- **Provided records**:

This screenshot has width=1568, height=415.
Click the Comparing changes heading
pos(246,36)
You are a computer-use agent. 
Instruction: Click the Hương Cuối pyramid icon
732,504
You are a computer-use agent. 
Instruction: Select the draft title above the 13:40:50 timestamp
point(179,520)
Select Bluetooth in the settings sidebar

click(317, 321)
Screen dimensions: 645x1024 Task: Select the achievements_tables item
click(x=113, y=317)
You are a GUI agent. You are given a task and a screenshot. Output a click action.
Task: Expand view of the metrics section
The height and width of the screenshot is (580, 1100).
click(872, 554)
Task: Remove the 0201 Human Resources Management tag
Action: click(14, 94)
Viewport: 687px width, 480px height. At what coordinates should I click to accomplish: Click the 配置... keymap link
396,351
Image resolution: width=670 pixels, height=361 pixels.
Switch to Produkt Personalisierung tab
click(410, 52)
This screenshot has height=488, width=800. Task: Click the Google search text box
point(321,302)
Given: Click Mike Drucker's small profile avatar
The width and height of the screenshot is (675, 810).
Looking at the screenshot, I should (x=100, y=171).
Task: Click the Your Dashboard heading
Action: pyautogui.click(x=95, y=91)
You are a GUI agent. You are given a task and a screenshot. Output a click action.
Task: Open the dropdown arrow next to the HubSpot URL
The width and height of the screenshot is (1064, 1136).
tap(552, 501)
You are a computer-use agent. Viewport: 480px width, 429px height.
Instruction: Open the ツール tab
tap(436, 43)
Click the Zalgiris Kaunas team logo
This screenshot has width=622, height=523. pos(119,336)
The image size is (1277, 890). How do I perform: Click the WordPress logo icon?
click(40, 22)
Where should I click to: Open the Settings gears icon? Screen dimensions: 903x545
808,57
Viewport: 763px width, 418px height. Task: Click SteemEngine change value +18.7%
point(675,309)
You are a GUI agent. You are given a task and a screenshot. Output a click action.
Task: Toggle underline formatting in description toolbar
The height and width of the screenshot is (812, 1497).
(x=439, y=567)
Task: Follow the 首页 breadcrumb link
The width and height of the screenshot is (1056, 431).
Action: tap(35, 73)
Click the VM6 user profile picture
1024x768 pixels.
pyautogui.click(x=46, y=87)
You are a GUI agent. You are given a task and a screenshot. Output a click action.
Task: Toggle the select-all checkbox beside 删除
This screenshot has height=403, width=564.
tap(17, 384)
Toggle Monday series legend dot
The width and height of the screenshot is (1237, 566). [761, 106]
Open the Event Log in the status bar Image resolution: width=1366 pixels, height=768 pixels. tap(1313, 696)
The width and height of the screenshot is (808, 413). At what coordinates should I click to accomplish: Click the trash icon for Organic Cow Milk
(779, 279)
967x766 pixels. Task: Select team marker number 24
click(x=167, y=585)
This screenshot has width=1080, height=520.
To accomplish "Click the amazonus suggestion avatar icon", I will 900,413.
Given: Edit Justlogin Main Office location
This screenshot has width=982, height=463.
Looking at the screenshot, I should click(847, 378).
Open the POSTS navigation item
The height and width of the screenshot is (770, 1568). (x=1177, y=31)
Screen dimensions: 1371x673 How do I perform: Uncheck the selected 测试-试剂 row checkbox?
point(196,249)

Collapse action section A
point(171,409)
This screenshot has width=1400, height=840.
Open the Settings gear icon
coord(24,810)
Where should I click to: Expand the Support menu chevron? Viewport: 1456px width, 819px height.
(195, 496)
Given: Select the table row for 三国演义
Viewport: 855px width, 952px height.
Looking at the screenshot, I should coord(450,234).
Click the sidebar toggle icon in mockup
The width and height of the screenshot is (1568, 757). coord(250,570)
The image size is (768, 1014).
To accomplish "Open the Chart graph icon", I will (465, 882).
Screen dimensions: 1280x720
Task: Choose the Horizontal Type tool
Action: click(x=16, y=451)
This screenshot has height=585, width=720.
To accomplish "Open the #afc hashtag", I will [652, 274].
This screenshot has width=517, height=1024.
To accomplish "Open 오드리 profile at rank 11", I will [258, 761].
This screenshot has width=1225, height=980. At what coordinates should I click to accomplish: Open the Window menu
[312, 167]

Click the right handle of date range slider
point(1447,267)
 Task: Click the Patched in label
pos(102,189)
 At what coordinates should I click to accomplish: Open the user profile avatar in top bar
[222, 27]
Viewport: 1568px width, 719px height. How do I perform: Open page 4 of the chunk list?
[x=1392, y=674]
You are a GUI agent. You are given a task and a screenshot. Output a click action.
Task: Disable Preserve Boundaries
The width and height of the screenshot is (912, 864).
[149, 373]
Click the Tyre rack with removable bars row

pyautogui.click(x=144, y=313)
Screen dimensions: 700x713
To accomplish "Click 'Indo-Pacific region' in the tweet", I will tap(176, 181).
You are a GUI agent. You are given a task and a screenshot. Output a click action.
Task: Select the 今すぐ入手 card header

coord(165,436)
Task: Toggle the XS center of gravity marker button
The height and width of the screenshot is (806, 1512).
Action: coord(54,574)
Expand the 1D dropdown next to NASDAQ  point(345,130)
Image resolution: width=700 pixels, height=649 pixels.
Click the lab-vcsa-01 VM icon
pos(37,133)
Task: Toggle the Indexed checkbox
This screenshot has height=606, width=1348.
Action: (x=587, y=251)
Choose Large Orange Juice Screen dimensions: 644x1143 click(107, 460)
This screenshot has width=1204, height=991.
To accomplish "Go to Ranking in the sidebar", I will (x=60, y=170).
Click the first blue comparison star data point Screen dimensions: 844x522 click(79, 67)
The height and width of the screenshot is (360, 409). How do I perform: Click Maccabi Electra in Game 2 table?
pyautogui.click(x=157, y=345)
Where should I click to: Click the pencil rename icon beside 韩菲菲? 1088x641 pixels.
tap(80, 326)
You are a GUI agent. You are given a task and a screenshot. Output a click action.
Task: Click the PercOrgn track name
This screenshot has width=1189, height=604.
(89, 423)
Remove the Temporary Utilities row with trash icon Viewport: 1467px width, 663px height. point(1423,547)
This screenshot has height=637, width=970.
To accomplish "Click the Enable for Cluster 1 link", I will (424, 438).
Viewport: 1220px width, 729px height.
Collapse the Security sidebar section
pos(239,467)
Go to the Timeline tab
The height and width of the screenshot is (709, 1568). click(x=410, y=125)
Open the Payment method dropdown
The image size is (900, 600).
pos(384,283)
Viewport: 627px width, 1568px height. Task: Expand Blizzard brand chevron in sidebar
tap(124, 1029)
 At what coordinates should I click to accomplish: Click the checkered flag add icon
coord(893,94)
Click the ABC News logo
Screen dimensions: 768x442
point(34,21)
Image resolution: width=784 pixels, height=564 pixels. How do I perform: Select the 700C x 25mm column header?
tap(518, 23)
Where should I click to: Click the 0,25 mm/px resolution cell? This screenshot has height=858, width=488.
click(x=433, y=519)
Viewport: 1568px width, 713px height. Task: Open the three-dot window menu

- **Work instruction**: All entries shown above should be printed again exactly.

- **Exercise result**:
This screenshot has width=1568, height=415.
Click the Comparing changes heading
pos(246,36)
You are a computer-use agent. 
Instruction: Click the Hương Cuối pyramid icon
732,504
You are a computer-use agent. 
Instruction: Select the draft title above the 13:40:50 timestamp
point(179,520)
Select Bluetooth in the settings sidebar

click(317, 321)
Screen dimensions: 645x1024 Task: Select the achievements_tables item
click(x=113, y=317)
You are a GUI agent. You are given a task and a screenshot. Output a click action.
Task: Expand view of the metrics section
The height and width of the screenshot is (580, 1100).
click(872, 554)
Task: Remove the 0201 Human Resources Management tag
Action: click(14, 94)
Viewport: 687px width, 480px height. At what coordinates should I click to accomplish: Click the 配置... keymap link
396,351
Image resolution: width=670 pixels, height=361 pixels.
Switch to Produkt Personalisierung tab
click(410, 52)
This screenshot has height=488, width=800. Task: Click the Google search text box
point(321,302)
Given: Click Mike Drucker's small profile avatar
The width and height of the screenshot is (675, 810).
Looking at the screenshot, I should (x=100, y=171).
Task: Click the Your Dashboard heading
Action: pyautogui.click(x=95, y=91)
You are a GUI agent. You are given a task and a screenshot. Output a click action.
Task: Open the dropdown arrow next to the HubSpot URL
The width and height of the screenshot is (1064, 1136).
tap(552, 501)
You are a computer-use agent. Viewport: 480px width, 429px height.
Instruction: Open the ツール tab
tap(436, 43)
Click the Zalgiris Kaunas team logo
This screenshot has width=622, height=523. pos(119,336)
The image size is (1277, 890). How do I perform: Click the WordPress logo icon?
click(40, 22)
Where should I click to: Open the Settings gears icon? Screen dimensions: 903x545
808,57
Viewport: 763px width, 418px height. Task: Click SteemEngine change value +18.7%
point(675,309)
You are a GUI agent. You are given a task and a screenshot. Output a click action.
Task: Toggle underline formatting in description toolbar
The height and width of the screenshot is (812, 1497).
(x=439, y=567)
Task: Follow the 首页 breadcrumb link
The width and height of the screenshot is (1056, 431).
Action: tap(35, 73)
Click the VM6 user profile picture
1024x768 pixels.
pyautogui.click(x=46, y=87)
You are a GUI agent. You are given a task and a screenshot. Output a click action.
Task: Toggle the select-all checkbox beside 删除
This screenshot has height=403, width=564.
tap(17, 384)
Toggle Monday series legend dot
The width and height of the screenshot is (1237, 566). [761, 106]
Open the Event Log in the status bar Image resolution: width=1366 pixels, height=768 pixels. tap(1313, 696)
The width and height of the screenshot is (808, 413). At what coordinates should I click to accomplish: Click the trash icon for Organic Cow Milk
(779, 279)
967x766 pixels. Task: Select team marker number 24
click(x=167, y=585)
This screenshot has width=1080, height=520.
To accomplish "Click the amazonus suggestion avatar icon", I will 900,413.
Given: Edit Justlogin Main Office location
This screenshot has width=982, height=463.
Looking at the screenshot, I should click(847, 378).
Open the POSTS navigation item
The height and width of the screenshot is (770, 1568). (x=1177, y=31)
Screen dimensions: 1371x673 How do I perform: Uncheck the selected 测试-试剂 row checkbox?
point(196,249)

Collapse action section A
point(171,409)
This screenshot has width=1400, height=840.
Open the Settings gear icon
coord(24,810)
Where should I click to: Expand the Support menu chevron? Viewport: 1456px width, 819px height.
(195, 496)
Given: Select the table row for 三国演义
Viewport: 855px width, 952px height.
Looking at the screenshot, I should coord(450,234).
Click the sidebar toggle icon in mockup
The width and height of the screenshot is (1568, 757). coord(250,570)
The image size is (768, 1014).
To accomplish "Open the Chart graph icon", I will (465, 882).
Screen dimensions: 1280x720
Task: Choose the Horizontal Type tool
Action: click(x=16, y=451)
This screenshot has height=585, width=720.
To accomplish "Open the #afc hashtag", I will [652, 274].
This screenshot has width=517, height=1024.
To accomplish "Open 오드리 profile at rank 11", I will [258, 761].
This screenshot has width=1225, height=980. At what coordinates should I click to accomplish: Open the Window menu
[312, 167]

Click the right handle of date range slider
point(1447,267)
 Task: Click the Patched in label
pos(102,189)
 At what coordinates should I click to accomplish: Open the user profile avatar in top bar
[222, 27]
Viewport: 1568px width, 719px height. How do I perform: Open page 4 of the chunk list?
[x=1392, y=674]
You are a GUI agent. You are given a task and a screenshot. Output a click action.
Task: Disable Preserve Boundaries
The width and height of the screenshot is (912, 864).
[149, 373]
Click the Tyre rack with removable bars row

pyautogui.click(x=144, y=313)
Screen dimensions: 700x713
To accomplish "Click 'Indo-Pacific region' in the tweet", I will tap(176, 181).
You are a GUI agent. You are given a task and a screenshot. Output a click action.
Task: Select the 今すぐ入手 card header

coord(165,436)
Task: Toggle the XS center of gravity marker button
The height and width of the screenshot is (806, 1512).
Action: coord(54,574)
Expand the 1D dropdown next to NASDAQ  point(345,130)
Image resolution: width=700 pixels, height=649 pixels.
Click the lab-vcsa-01 VM icon
pos(37,133)
Task: Toggle the Indexed checkbox
This screenshot has height=606, width=1348.
Action: (x=587, y=251)
Choose Large Orange Juice Screen dimensions: 644x1143 click(107, 460)
This screenshot has width=1204, height=991.
To accomplish "Go to Ranking in the sidebar", I will (x=60, y=170).
Click the first blue comparison star data point Screen dimensions: 844x522 click(79, 67)
The height and width of the screenshot is (360, 409). How do I perform: Click Maccabi Electra in Game 2 table?
pyautogui.click(x=157, y=345)
Where should I click to: Click the pencil rename icon beside 韩菲菲? 1088x641 pixels.
tap(80, 326)
You are a GUI agent. You are given a task and a screenshot. Output a click action.
Task: Click the PercOrgn track name
This screenshot has width=1189, height=604.
(89, 423)
Remove the Temporary Utilities row with trash icon Viewport: 1467px width, 663px height. point(1423,547)
This screenshot has height=637, width=970.
To accomplish "Click the Enable for Cluster 1 link", I will (424, 438).
Viewport: 1220px width, 729px height.
Collapse the Security sidebar section
pos(239,467)
Go to the Timeline tab
The height and width of the screenshot is (709, 1568). click(x=410, y=125)
Open the Payment method dropdown
The image size is (900, 600).
pos(384,283)
Viewport: 627px width, 1568px height. Task: Expand Blizzard brand chevron in sidebar
tap(124, 1029)
 At what coordinates should I click to accomplish: Click the checkered flag add icon
coord(893,94)
Click the ABC News logo
Screen dimensions: 768x442
point(34,21)
Image resolution: width=784 pixels, height=564 pixels. How do I perform: Select the 700C x 25mm column header?
tap(518, 23)
Where should I click to: Click the 0,25 mm/px resolution cell? This screenshot has height=858, width=488.
click(x=433, y=519)
Viewport: 1568px width, 713px height. Task: Open the three-dot window menu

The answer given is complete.